Let’s take a look at the vegan foods that have the most copper in them per serving.
|Food||Serving||Energy (kcal)||Copper (mg)|
|Sesame seeds||0.5 cup||413||2.939|
|Sunflower seeds||0.5 cup||409||1.26|
|Brazil nut||0.5 cup||438||1.159|
|Buckwheat groats||1 cup||567||1.023|
|Pine nuts||0.5 cup||454||0.894|
|Swiss chard||10 leafs||91||0.859|
|Pistachio nuts||0.5 cup||344||0.799|
|Adzuki beans||1 cup||294||0.685|
|Rye grain||1 cup||571||0.62|
|Lima beans||1 cup||209||0.518|
|Macadamia nut||0.5 cup||481||0.507|
|Hemp seeds||3 tbsp||166||0.48|
|Wheat flour (whole-grain)||100 g||332||0.475|
|Pumpkin seeds||1 cup||285||0.442|
|Fava bean||1 cup||187||0.44|
|Coconut meat||0.25 coconut||351||0.432|
|Kidney beans||1 cup||225||0.428|
|White potato||1 large||255||0.428|
Seeds and nuts are by far the best sources of copper.

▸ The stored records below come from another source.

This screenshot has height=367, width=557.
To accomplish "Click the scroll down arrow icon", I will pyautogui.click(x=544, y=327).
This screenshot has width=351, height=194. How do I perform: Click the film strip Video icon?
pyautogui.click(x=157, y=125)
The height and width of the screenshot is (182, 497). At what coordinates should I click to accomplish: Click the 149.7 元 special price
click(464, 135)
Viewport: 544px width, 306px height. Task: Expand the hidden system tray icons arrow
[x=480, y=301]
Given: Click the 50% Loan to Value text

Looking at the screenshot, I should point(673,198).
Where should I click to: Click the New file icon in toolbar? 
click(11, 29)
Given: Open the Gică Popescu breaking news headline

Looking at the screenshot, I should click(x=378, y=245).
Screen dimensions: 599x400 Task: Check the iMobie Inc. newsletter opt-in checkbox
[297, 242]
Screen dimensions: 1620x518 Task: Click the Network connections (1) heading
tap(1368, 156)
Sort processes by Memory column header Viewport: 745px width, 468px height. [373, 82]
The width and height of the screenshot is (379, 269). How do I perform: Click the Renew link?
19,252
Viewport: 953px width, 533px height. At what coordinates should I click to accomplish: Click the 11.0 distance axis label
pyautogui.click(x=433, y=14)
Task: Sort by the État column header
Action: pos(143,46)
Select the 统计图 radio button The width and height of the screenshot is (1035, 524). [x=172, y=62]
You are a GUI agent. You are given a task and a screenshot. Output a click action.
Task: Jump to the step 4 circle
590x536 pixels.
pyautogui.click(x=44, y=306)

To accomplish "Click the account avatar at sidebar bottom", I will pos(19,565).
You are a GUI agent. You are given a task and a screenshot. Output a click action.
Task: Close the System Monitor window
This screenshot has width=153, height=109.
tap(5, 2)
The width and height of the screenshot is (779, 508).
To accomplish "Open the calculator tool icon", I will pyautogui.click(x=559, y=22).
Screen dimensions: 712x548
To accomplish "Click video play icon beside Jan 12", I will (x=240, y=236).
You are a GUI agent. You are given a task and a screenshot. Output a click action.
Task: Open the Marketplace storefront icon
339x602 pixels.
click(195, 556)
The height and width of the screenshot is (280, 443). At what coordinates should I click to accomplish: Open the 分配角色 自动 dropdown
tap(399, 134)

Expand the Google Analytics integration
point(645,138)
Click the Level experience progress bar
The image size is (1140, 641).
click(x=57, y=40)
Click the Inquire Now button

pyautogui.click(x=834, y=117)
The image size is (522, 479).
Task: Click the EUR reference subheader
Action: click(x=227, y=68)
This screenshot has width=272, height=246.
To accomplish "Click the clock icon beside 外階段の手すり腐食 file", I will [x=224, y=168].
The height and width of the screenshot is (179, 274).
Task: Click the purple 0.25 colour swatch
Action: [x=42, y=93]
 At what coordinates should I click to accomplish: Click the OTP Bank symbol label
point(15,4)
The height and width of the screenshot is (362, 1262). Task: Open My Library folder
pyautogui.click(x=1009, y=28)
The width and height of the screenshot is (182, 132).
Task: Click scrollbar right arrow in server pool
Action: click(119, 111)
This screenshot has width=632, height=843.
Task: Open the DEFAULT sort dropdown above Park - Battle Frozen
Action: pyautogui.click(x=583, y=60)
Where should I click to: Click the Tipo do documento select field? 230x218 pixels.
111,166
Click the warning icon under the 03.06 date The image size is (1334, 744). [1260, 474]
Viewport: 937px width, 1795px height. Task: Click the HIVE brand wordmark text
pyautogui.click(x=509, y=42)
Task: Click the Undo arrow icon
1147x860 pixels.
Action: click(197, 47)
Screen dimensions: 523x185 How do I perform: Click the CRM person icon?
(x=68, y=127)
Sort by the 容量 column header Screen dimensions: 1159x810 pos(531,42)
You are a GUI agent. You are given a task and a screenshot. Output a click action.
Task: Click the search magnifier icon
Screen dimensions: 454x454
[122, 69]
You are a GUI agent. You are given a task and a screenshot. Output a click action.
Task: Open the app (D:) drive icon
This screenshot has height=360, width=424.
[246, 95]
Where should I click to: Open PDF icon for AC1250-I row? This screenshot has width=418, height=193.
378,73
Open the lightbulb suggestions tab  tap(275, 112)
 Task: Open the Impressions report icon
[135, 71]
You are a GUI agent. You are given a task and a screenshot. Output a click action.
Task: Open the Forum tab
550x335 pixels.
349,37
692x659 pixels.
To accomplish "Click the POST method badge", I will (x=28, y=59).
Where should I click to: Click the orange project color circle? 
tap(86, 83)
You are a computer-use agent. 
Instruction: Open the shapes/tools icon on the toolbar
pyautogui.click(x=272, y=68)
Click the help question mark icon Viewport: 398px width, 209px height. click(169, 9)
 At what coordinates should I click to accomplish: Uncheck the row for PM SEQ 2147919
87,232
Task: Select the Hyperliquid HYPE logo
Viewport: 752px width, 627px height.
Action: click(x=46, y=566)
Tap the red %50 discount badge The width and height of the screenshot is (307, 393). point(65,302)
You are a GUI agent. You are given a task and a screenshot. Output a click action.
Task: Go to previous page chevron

One serving of cashews, hazelnuts, or brazil nuts is enough to meet your daily requirement.
Other nuts like walnuts, pine nuts, and pistachio nuts are not far behind.
There are a few grains near the top of this list: buckwheat groats and oats. Rye grain is a bit lower as well.
Copper is one of the few vitamins and minerals that aren’t found in large amounts in beans and vegetables, which is another reason why it’s important to vary your diet.